Here is some advice for runners who’d rather skip the knee injuries:
Before you take one running step, be sure you’re using the best shoes for your feet. “Everybody’s feet and legs are different,” says Dr. Plancher, “and every shoe model is unique.” Shoes vary widely from manufacturer to manufacturer, and can also change year to year, meaning even if you’ve been running in the same brand since high school, you need to reassess your shoes every time you buy a new pair (which should be after about 300 miles of wear, or as soon as the soles start to show signs of breakdown).
Consulting a trained professional for the right shoe fit for you will help protect your knees. Buying shoes with the right combination of cushioning and stability, which is the shoe’s ability to correct any irregularities in your stride, such as your ankles rolling too far to one side is key to injury prevention.
Train smart:: Overtraining—running too many miles without adequate rest between runs or trying to increase your distance or speed too quickly—can hurt your knees. Be sure to incorporate one or two days of rest each week, and mix a few “easy” (or short) runs in with the “hard” (or long) ones. Don’t increase your mileage by more than 10 percent a week. Start at a slow pace and be sure to stretch before and afterwards, to keep your muscles limber and your joints flexible.
Build strength: Keeping your knees healthy also demands some strength training, says Dr. Plancher. Many runners do only one thing—run—instead of cross training. That means they’ll strengthen just their running muscles, and they’ll do it only by running. Quite often, runners are out of balance when it comes to leg strength, with hamstrings (the muscles that run up the back of the leg, from the knee to the buttocks) that are much stronger than quadriceps (the muscles on the front of the thigh). The result: pain and injury.
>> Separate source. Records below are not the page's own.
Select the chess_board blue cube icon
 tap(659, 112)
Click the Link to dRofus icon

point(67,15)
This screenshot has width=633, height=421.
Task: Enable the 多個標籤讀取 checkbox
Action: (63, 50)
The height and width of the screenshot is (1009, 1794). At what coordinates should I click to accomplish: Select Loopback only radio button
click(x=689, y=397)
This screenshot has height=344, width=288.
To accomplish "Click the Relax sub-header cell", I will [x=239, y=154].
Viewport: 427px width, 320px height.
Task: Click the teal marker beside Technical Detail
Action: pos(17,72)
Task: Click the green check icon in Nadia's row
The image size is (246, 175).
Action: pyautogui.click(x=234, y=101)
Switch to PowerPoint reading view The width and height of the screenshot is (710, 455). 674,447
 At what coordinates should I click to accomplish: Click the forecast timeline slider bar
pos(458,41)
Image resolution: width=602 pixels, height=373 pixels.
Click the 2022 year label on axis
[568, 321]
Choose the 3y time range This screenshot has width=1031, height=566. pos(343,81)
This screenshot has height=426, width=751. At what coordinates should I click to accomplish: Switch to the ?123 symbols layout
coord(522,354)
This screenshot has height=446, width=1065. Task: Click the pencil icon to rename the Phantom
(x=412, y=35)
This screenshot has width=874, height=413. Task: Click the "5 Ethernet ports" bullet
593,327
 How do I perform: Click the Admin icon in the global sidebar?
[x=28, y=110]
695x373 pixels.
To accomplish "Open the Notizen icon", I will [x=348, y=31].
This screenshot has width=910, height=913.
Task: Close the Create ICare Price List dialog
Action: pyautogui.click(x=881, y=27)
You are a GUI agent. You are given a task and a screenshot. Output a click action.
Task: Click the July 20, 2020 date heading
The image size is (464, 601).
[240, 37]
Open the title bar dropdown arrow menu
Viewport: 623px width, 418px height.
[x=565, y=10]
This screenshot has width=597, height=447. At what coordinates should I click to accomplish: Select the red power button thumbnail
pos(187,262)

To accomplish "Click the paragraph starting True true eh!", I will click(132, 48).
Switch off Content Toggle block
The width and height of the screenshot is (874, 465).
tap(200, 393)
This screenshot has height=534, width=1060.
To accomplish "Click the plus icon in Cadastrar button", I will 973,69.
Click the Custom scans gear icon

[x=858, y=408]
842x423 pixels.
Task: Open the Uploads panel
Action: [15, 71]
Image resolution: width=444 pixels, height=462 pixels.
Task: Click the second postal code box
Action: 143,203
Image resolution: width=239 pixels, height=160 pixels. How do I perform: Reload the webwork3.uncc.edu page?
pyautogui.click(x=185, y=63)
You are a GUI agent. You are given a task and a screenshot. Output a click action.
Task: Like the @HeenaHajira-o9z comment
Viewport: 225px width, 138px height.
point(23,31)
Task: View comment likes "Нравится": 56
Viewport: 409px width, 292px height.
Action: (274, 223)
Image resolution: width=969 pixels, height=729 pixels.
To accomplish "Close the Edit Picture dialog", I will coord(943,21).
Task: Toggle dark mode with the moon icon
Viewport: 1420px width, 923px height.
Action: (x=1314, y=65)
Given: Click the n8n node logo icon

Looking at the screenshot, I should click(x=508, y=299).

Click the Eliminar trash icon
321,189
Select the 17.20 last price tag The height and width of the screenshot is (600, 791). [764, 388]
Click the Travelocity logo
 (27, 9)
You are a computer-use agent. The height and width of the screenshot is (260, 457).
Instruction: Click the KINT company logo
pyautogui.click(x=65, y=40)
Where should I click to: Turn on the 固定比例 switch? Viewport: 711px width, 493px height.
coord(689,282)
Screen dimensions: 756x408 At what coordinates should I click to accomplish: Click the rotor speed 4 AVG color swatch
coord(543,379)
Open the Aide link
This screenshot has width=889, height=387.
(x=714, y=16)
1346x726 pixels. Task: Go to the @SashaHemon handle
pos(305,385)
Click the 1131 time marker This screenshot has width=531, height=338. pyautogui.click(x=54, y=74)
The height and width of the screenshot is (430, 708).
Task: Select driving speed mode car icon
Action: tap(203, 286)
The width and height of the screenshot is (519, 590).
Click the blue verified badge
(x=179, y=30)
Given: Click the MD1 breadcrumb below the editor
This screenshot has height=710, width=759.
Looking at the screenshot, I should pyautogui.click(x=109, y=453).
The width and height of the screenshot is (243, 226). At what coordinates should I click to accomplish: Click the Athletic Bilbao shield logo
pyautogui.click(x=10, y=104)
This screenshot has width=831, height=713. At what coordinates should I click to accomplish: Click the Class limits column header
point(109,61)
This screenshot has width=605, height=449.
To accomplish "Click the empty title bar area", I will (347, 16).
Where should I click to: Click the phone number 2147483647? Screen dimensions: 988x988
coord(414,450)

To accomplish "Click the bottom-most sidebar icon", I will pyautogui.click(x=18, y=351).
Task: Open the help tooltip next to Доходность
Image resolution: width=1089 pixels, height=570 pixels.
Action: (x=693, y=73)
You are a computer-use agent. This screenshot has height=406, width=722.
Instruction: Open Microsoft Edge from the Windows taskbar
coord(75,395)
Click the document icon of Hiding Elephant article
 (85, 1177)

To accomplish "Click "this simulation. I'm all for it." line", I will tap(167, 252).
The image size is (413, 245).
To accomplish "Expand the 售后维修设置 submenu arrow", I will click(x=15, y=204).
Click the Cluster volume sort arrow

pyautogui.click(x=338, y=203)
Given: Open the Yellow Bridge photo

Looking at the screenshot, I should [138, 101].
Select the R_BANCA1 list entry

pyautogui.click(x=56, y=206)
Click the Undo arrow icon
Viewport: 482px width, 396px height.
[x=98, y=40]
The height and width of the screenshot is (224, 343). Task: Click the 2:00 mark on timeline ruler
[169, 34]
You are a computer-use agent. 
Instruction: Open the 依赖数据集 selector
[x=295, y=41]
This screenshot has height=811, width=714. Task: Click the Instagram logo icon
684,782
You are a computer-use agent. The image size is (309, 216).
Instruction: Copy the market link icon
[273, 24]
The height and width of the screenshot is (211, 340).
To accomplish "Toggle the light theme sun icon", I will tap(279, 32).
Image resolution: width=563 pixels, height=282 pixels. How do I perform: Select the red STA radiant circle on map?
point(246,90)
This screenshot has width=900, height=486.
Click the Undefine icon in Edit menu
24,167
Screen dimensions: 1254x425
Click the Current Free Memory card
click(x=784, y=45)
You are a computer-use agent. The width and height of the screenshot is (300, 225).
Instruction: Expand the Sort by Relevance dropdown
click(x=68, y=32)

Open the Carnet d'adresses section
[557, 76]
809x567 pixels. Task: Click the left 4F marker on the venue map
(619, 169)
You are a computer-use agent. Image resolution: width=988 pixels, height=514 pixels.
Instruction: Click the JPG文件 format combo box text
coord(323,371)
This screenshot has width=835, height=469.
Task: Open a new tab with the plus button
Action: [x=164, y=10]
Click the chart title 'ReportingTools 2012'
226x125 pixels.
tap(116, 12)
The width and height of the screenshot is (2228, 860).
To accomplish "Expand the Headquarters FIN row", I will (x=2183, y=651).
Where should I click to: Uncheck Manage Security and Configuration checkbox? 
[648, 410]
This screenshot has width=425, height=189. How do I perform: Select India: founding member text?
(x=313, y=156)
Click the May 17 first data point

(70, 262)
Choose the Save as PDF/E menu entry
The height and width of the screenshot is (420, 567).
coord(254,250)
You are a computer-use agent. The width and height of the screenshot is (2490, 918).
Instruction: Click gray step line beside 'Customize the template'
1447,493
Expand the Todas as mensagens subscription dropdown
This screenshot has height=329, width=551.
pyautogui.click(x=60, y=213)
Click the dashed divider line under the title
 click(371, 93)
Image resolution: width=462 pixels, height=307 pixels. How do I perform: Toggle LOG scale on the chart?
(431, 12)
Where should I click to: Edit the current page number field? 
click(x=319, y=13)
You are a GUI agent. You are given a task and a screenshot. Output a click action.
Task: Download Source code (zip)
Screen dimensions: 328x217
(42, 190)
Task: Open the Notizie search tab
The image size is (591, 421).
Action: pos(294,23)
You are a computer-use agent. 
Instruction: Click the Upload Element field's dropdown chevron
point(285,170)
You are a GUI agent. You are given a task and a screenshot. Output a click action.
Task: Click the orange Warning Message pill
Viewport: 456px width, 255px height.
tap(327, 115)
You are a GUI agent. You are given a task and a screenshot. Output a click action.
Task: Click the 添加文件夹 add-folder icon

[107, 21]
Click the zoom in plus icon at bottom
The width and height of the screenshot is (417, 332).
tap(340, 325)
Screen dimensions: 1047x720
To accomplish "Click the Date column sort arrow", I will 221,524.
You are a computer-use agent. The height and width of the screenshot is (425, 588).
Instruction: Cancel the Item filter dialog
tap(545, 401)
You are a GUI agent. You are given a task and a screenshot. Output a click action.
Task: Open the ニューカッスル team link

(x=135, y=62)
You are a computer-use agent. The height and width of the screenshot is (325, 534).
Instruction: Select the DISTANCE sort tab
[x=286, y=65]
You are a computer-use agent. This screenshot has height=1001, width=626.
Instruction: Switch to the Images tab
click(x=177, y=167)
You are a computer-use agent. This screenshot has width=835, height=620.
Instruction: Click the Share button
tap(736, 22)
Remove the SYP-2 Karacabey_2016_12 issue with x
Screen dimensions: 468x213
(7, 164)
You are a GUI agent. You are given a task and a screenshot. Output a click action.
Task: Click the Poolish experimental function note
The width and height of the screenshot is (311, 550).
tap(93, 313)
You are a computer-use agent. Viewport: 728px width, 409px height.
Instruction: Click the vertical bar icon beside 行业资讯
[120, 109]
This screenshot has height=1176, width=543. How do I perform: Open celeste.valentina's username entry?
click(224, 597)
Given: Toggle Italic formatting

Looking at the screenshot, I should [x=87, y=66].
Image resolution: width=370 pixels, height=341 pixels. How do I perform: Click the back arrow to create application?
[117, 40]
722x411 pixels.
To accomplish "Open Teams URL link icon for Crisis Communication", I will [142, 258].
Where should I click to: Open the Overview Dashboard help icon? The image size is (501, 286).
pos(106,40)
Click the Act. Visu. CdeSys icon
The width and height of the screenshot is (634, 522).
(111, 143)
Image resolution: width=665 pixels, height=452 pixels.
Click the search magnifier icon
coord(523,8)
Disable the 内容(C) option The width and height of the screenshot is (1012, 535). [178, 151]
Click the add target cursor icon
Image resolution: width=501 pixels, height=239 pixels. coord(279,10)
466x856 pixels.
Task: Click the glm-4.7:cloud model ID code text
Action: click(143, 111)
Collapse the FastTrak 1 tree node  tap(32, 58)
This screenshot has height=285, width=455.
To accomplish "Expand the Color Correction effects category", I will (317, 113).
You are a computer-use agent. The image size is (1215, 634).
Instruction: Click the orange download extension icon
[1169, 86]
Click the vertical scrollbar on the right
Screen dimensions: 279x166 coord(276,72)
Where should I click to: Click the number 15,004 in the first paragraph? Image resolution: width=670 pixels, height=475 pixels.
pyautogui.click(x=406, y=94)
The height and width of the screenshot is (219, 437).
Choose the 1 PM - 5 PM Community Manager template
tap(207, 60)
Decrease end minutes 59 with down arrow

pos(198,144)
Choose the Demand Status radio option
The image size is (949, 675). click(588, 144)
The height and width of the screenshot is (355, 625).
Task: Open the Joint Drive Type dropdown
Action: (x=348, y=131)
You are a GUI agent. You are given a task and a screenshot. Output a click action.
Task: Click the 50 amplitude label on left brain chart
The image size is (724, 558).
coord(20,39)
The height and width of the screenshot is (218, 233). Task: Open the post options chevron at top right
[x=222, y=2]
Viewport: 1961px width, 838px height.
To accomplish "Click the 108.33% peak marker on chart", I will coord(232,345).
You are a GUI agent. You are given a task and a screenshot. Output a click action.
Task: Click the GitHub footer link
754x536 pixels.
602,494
A smarter strategy is to incorporate regular lower extremity strengthening workouts and core strengthening workouts into your routine, making sure to work on the big muscles (quads and hamstrings) as well as the smaller ones, such as hip flexors, adductors and abductors, which attach to the hips and help move your legs forward and to the sides.
Supplement wisely:: Your knees, like the other joints in your body, need the right amounts of certain nutrients to stay strong and injury-free. Calcium is essential and is used in the body for several functions, including building and maintaining healthy bones. Experts recommend that adults get 1,000 to
1,200 mg (milligrams) each day. Food is the best source of calcium (its plentiful in dark green vegetables and dairy products), but most Americans can use calcium supplements, as well.
Some runners, especially those who have had cartilage damage or knee pain caused by osteoarthritis, also take supplemental glucosamine and chondroitin sulfate, which are natural substances found in and around the cells of cartilage. Glucosamine is an amino sugar that seems to play a role in cartilage formation and repair, and chondroitin is a complex carbohydrate that helps cartilage retain water and maintain its elasticity. They won’t help everyone, says Dr. Plancher, but they might help stave off cartilage damage, and research shows that a combination of the two can provide relief for people with moderate-to-severe osteoarthritis pain. The recommended dosages are 1,500 mg per day of glucosamine and 1,200 mg a day of chondroitin sulfate.